Proponents of sodium-ion batteries claim that the total costs of ownership are comparable to lead-acid, that performance can be largely on a par with lithium-ion phosphate batteries, and that the technology has some key advantages compared with lithium-ion, including safe transportation and storage capability, and the opportunity for scalability. 

Perhaps the most important advantage of sodium-ion over lithium-ion is related to a lower cost of materials. While some proposed cathode chemistries for sodium-ion applications will use existing ternary materials, it is the substitution of lithium with sodium that provides the greatest potential cost saving. Sodium is processed from salt, and there is definitely no shortage in supply. Salt is produced in over 100 countries, and resources are unlimited.

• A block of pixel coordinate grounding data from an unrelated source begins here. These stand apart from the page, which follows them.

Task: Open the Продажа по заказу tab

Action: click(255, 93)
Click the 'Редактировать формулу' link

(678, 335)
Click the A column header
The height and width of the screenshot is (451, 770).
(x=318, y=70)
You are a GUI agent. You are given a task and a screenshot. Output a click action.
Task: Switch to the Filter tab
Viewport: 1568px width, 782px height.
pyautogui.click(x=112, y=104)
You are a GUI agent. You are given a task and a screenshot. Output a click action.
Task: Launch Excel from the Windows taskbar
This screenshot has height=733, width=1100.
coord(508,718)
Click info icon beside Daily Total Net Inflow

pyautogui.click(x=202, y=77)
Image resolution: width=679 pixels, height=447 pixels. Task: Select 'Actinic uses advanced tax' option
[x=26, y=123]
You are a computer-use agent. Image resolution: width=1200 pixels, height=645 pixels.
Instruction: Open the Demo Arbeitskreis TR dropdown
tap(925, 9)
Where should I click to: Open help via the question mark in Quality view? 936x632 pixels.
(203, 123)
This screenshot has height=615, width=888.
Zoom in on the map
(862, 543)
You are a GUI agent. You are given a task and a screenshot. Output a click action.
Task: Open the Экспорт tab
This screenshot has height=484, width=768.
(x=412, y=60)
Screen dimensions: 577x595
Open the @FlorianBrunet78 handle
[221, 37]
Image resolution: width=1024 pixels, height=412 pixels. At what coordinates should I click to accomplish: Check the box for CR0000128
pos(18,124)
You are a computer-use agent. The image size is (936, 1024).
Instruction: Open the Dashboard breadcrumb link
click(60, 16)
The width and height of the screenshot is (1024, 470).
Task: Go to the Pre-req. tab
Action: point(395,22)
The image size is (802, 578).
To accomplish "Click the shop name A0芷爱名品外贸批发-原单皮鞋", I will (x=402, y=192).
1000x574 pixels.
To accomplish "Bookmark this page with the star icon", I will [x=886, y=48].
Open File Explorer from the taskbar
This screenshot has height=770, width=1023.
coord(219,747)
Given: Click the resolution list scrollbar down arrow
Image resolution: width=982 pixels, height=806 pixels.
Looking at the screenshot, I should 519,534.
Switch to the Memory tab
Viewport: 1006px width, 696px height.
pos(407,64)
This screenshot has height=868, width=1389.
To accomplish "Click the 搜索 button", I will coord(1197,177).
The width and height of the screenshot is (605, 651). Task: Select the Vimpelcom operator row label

Project Blue’s high-case sodium-ion scenario sees the new technology scale up commercial production over the last part of the decade before growing rapidly in the key markets for smaller EV applications and energy storage systems (ESS). Under this high-case scenario sodium-ion batteries would contribute to 1980 GWh of EV demand and 480 GWh of ESS demand in 2050. The salt required to process and produce that scale of sodium-ion production in 2050 would approach three million tonnes, which is roughly 1% of the current total production of processed salt in 2023. This scale of potential sodium-ion demand would elevate sodium, and the salt required to produce it, firmly into critical material status for delivering energy transition.